The fact that not one of the three main parties' campaigns managed to catch fire in this campaign would indicate that a large part of the electorate has managed to understand that, strictly speaking, it makes no difference who is to be in Number 10 after tomorrow's vote.
This seems an appropriate moment to look at Lord Pearson's
last speech in the last Parliament on the triple subject of "code of conduct, the scrutiny reserve on EU legislation and the scrutiny of opt-in decisions on EU legislation".
There have been certain assertions that the Lisbon Treaty gives national parliaments greater powers with regards to EU legislation, which, as it happens, still cannot be rejected by those parliaments.
I can deal even more briefly with the new rules on our scrutiny of European legislation and of opt-in decisions under Title V. Put briefly, none of these manoeuvres will make any difference to the powers already acquired by Brussels under the Lisbon treaty, nor to the steady advance of the project of European integration at the expense of our national parliamentary sovereignty. They are pure window dressing, designed to fool the people into thinking that the project has somehow become more benign and democratic.
On the scrutiny reserve, I remind your Lordships that the Government admit to overriding it no fewer than 435 times in the past five years. As most EU legislation is now agreed by majority voting, the Government, who have some 9 per cent of those votes, are powerless to respect this new code even if they wanted to. The best that can be achieved under the scrutiny reserve is that, after either House merely debates the legislation in question, the reserve is automatically lifted. We do not vote
on it because we have no power over it - some safeguard, that.
Nor do I take any comfort from the eight-week delay in agreeing new measures because Ministers can simply override it, and they will. The whole concept of national Parliaments being able to stop EU legislation under the Lisbon treaty is, in any case, fraudulent, because in the end Brussels can go ahead with whatever it wants to do. I give one brief, current example. The Government say that they will not opt in to the proposed new European public prosecutor, but of course the octopus has a tentacle ready to deal with such futile posturing. It will extract British citizens for trial in another European jurisdiction by using the infamous European arrest warrant.

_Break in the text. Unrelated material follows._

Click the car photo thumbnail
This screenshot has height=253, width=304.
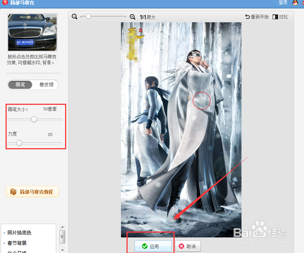click(x=32, y=32)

There will always be a way around any national interest.
Whatever the UKIP vote will be tomorrow, the battle will go on for this election campaign has made it quite clear that the battle lines have been drawn up and whatever the outcome of the election will be they will not be altered.
The battle lines are now clearly drawn between the political class and the people-between those who are determined to appease the project of European integration, to its inevitable and frightening conclusion, and those of us who have decided to join the resistance. I very much regret that the Government and your Lordships' House have decided to throw in their lot with the former.
The fight is about that vitally important issue.